While Watchmen wasn’t the first comic series released in graphic novel form, it did make a visually and thematically striking argument for comics as a serious art form.
What it’s about
Watchmen takes place in a dystopian alternate United States in the year 1985, in which President Richard Nixon continues to be in office. Costumed vigilantes and government-approved crime-fighters exist frequently take to the streets.
To cover all the plotlines contained in Moore’s notoriously dense novel would be a difficult task, but here’s a very brief summary of the main narrative.

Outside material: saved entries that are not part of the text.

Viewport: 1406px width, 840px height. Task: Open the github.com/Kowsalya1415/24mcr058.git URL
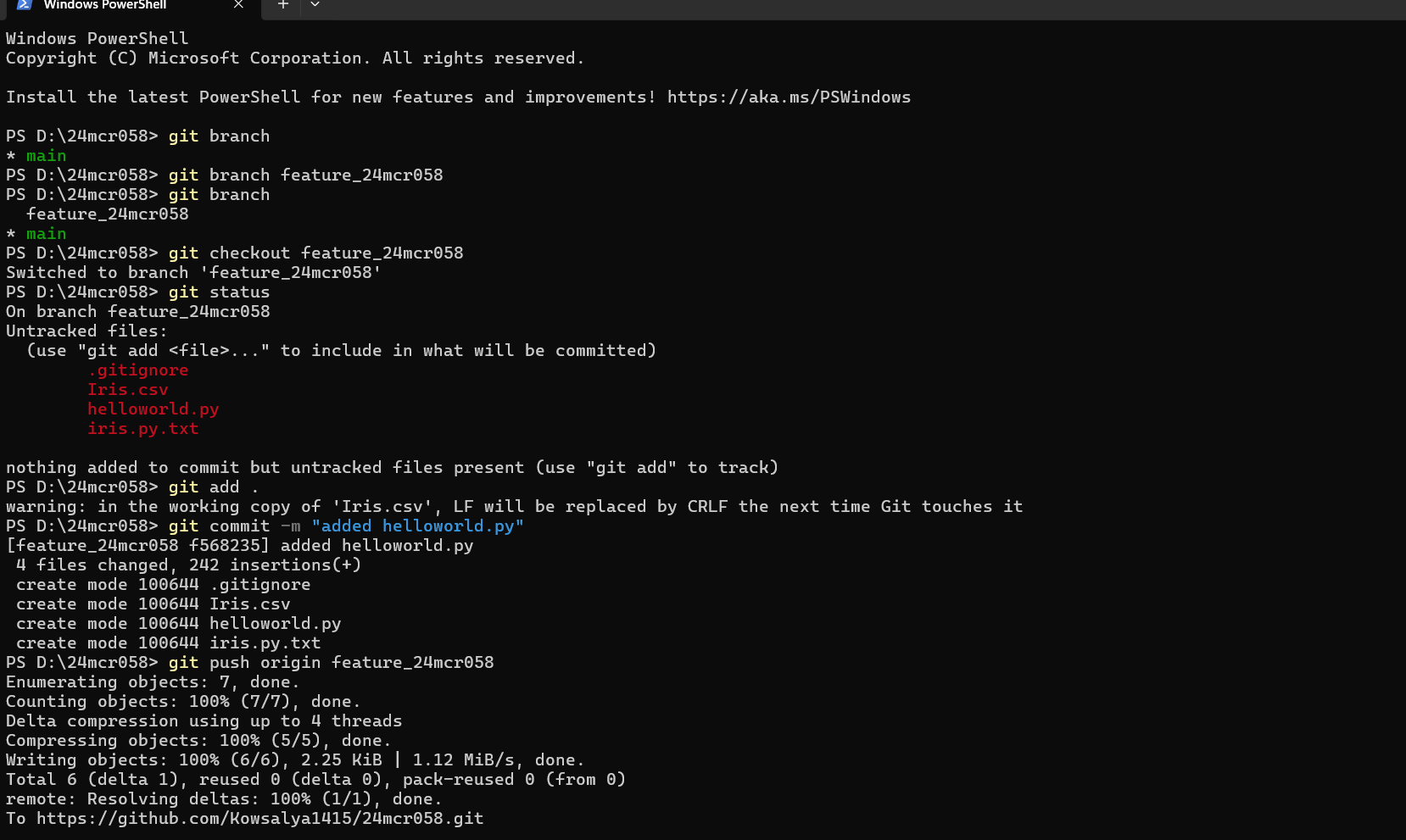(x=259, y=819)
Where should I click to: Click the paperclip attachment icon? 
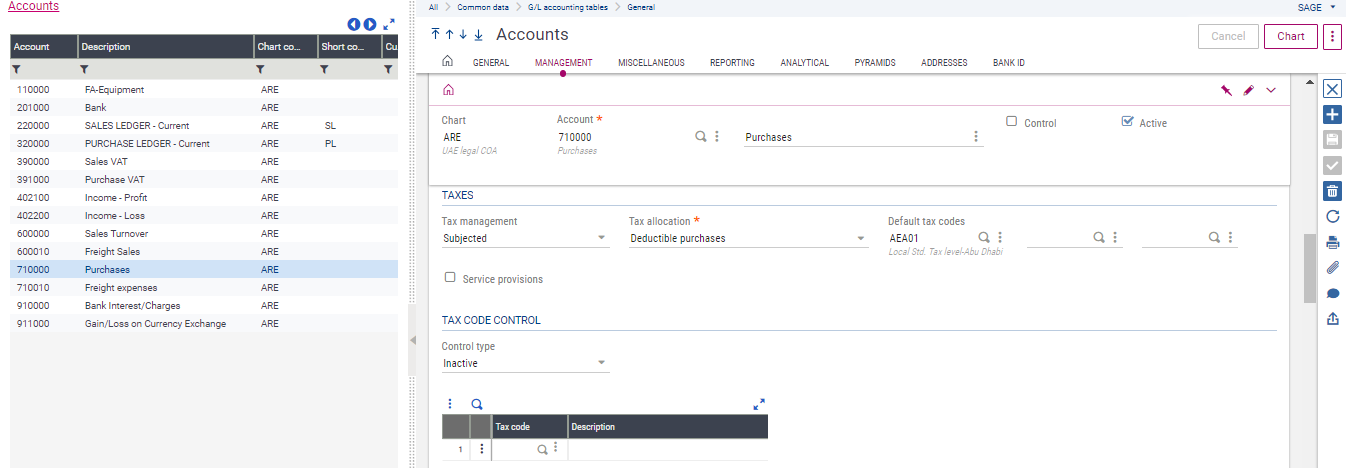click(x=1332, y=267)
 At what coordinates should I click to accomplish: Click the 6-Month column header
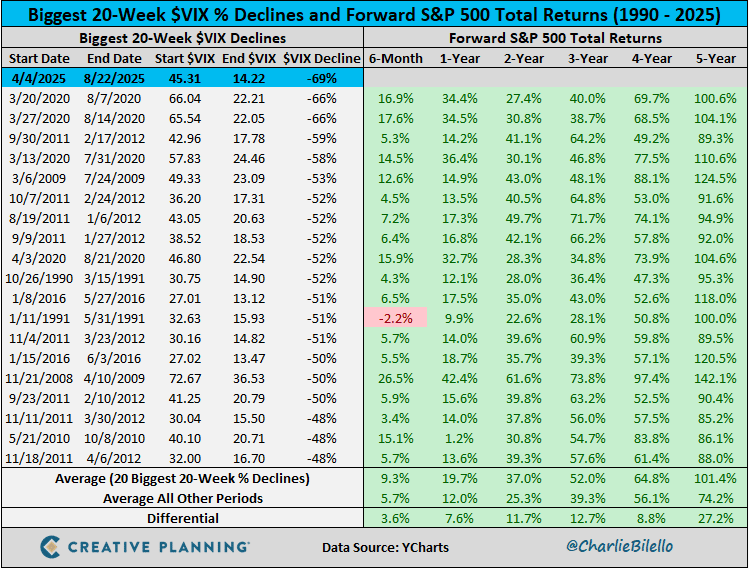click(396, 58)
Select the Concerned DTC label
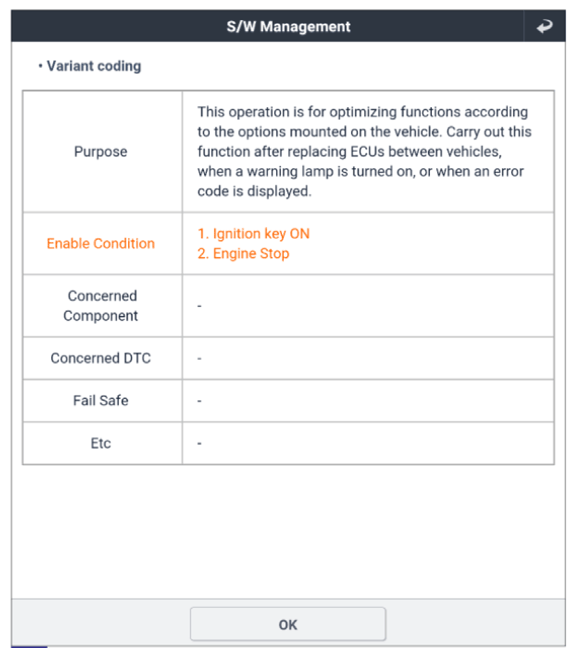Screen dimensions: 576x657 [x=101, y=358]
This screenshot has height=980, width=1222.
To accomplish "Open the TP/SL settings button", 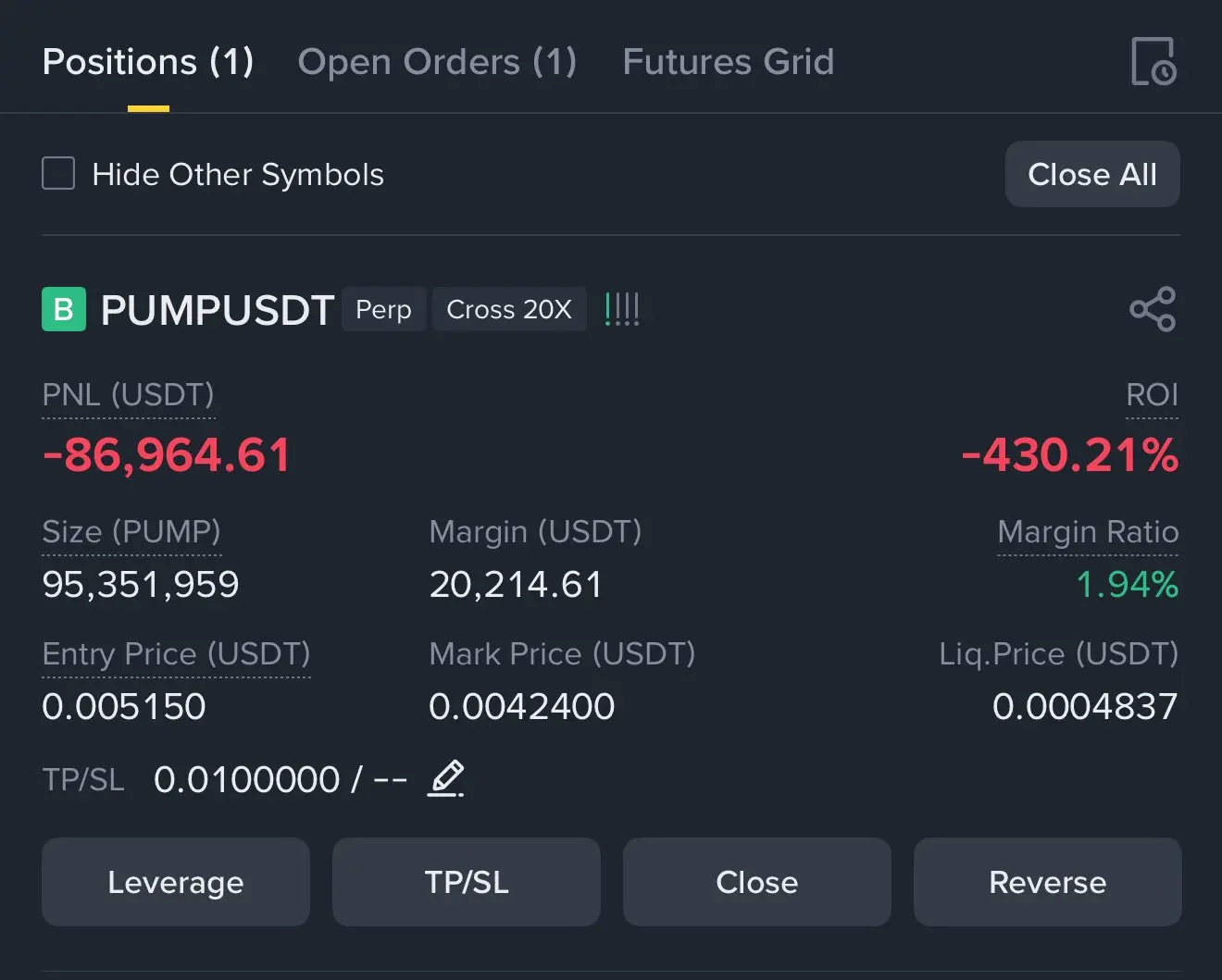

When a former comrade is killed, an unhinged masked vigilante, Rorschach, investigates the murder. As he meets with other former heroes, only one of whom has actual superpowers, he uncovers a conspiracy with catastrophic consequences for the world’s future. Another former associate has a plan to unite the world, preventing nuclear war by fabricating an alien threat and destroying New York City.
The novel reflected paranoid times
Moore wrote the novel in the wake of the Watergate scandal and the Vietnam war, at a time when the American public distrusted the government and there was growing fear of nuclear war. His novel’s themes include: distrust of technology, the corruption of those in power, the manipulation information by the media. Most of all, it asks the question, “Who watches the Watchmen?”. Who is in charge of keeping those with authority in check, whether it’s the government, the media or heroes themselves?
The chief players
Adrian Veidt aka Ozymandias (played by Jeremy Irons in the HBO series). In the events of the graphic novel, he united humanity and brought the world back from the brink of nuclear war by teleporting a city-sized alien into New York City, killing millions in the process.
Dr Manhattan was the only superhero with real superpowers. Originally an atomic scientist, he accidentally locked himself in an experimental chamber, which atomised him completely. When he regenerated, he was essentially omnipotent, capable of manipulating matter at the atomic level. At the end of the novel, he leaves Earth to create life on Mars.
Rorschach, a vigilante whose black and white view on morality is reflected in his distinctive ink-blot mask. Rorschach did not survive the events of Watchmen because he threatened to expose Adrian Veidt’s secret. In order to preserve the illusion that the New York monster was an alien threat, Dr Manhattan killed Rorschach. However, Rorschach had already sent his journal with the whole story (along with his twisted views) to the offices of his favourite newspaper. In the series, the Kavalry, a group of white supremacists, wears Rorschach masks, with the possible implication that the public did get their hands on the journal.